Tomamos asiento cerca del escenario, al fondo. Pedimos una cubeta. Pixie con sigilo realiza tomas con la cámara fotográfica. Mi padre solía asistir a esta cantina en su juventud después del trabajo, cuando recién se instaló en Querétaro proveniente de Salamanca, Guanajuato. Al mirar alrededor pienso en las decenas de historias que me contó y trato de imaginar sus episodios, como la mesa en la que pudo sentarse (y que probablemente sea en la que yo esté), los pleitos en los que participó, las risas con los camaradas, el llanto por la muerte de mi abuelo o cantar con ahínco “Caminos de Guanajuato”, de José Alfredo Jiménez: “No pases por Salamanca que ahí me hiere el recuerdo…”, en un arranque de jactancia territorial repleto de nostalgia, las pequeñas huellas del viejo en la metrópoli de provincia, sumatoria de los sucesos más el tiempo que da por resultado la memoria. Hay lugares que son personas, en los que también nos refugiamos.

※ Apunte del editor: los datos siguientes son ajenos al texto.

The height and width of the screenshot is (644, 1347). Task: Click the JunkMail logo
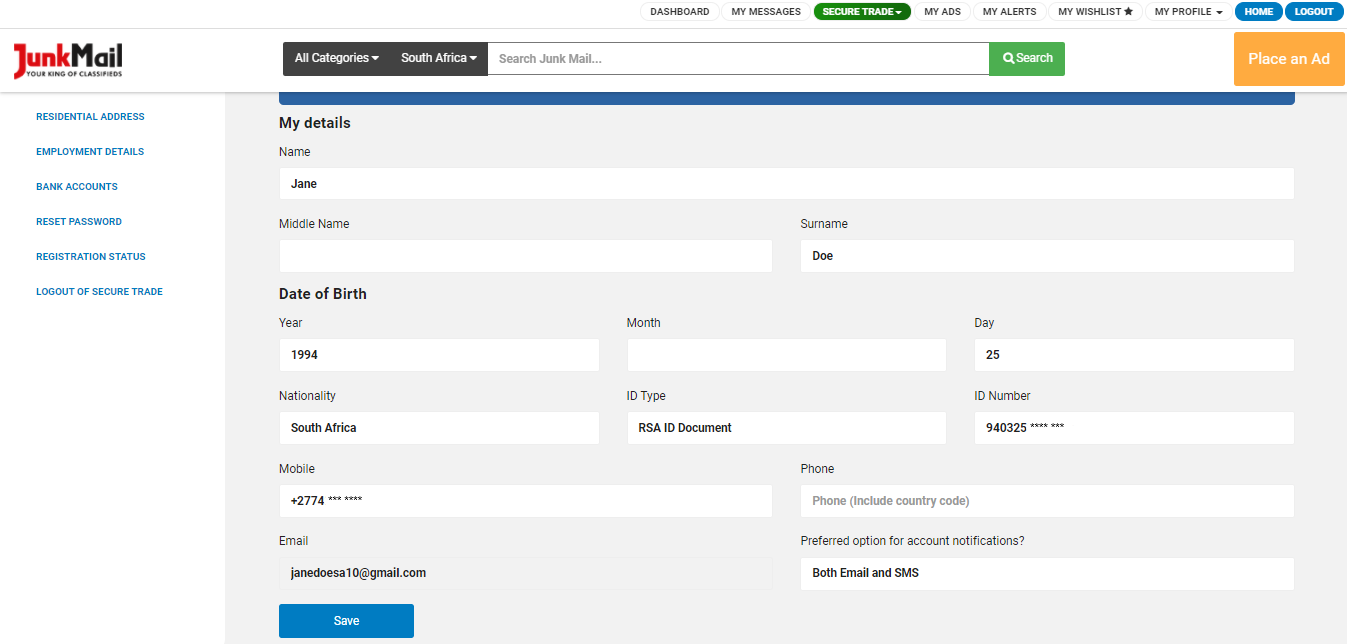coord(66,59)
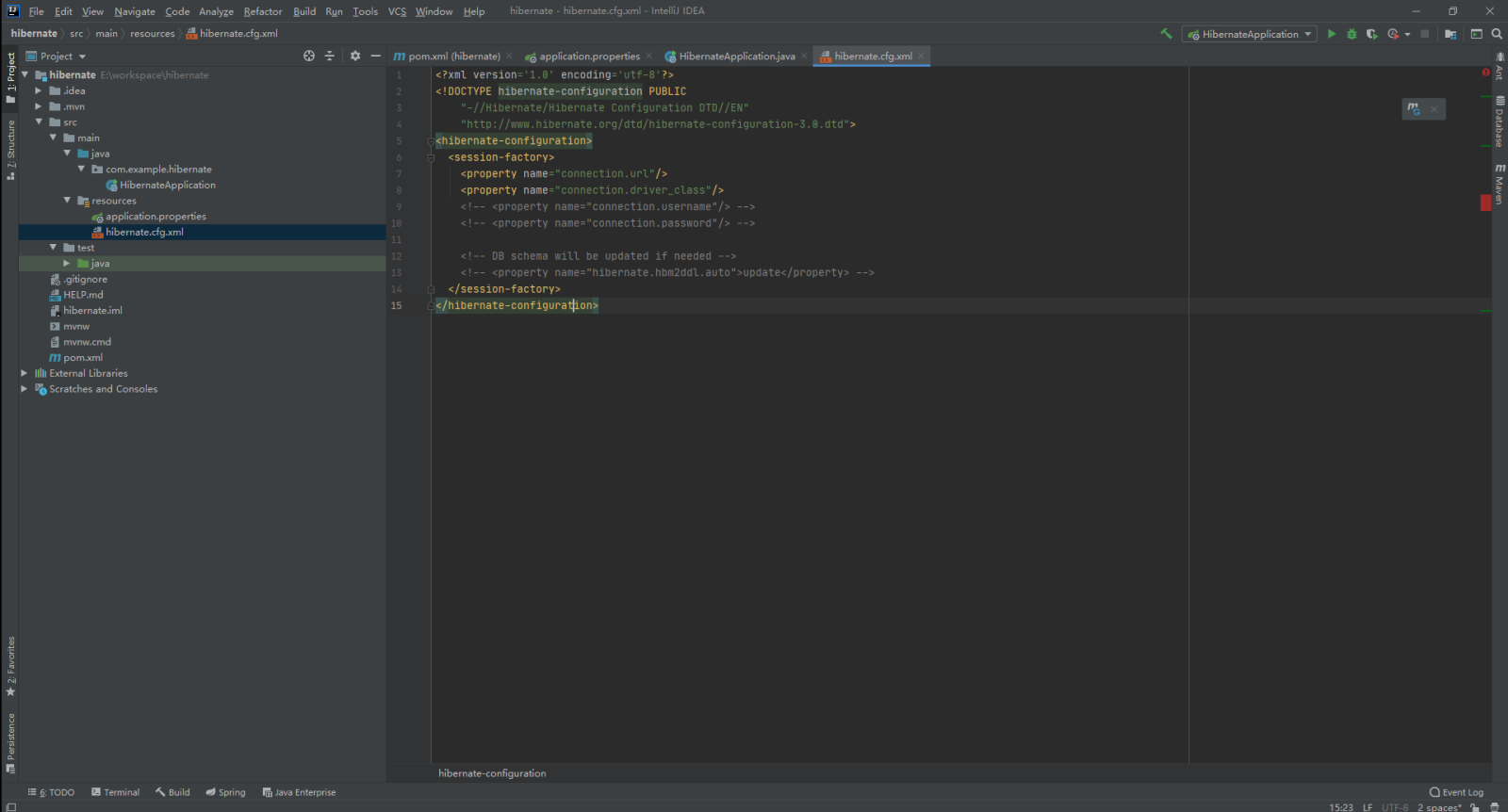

Los meseros, al finalizar la jornada, comienzan a limpiar el lugar; recogen los trastos y botellas, acomodan las mesas y sillas, y avisan al montón de sujetos sobrevivientes que vayamos preparándonos mental y físicamente. Nos queda poco tiempo, aún restan dos cervezas y algunas canciones. Los tipos salen uno a uno al acabarse el trago y se despiden entre sí, compañeros de soledad. Las despedidas son crueles aunque tienen su encanto. Y más que despedidas son un vital hasta luego, un descanso requerido para volver al otro día con la misma rutina de sentarse y beber y guardar silencio y dejar caer la cabeza en la mesa porque ya no se puede más. Recordar lo perdido, lo imperfecto, lo jodido, lo ufano y sublime. Las piernas de aquella mesera; la risa por una anécdota en la adolescencia; el mensaje en el celular a quien se fue para no volver; sentirse vacío y encender un cigarro al cruzar la puerta al momento de salir para saturar con humo nuestras oquedades, de vuelta a esa otra soledad, la de la multitud y el espacio abierto, y salir del rincón para afrontar nuestras verdades. No hay más.

Con Pixie, por las calles semidesiertas, buscamos transporte para regresar a casa. La muchedumbre ya no existe sino individuos. Aparecen conforme avanzamos: borrachos, prostitutas, vagabundos, familias sin techo, desechos del día y una ciudad con alma de pueblo que ve su vida transfigurarse. Las cantinas son un pasado perpetuo, el anhelo de los viejos habitando la ciudad y la constante muestra de que la historia no es lineal, sino que sus hechos habitan por doquier. Es un pequeño rincón, el de mi padre, el de Castells, el de “El Tamales”, el de Pixie, el de Joaquín y Betty, entes llegados por circunstancias siendo ellos mismos y potencialmente un pedazo de memoria en la ciudad.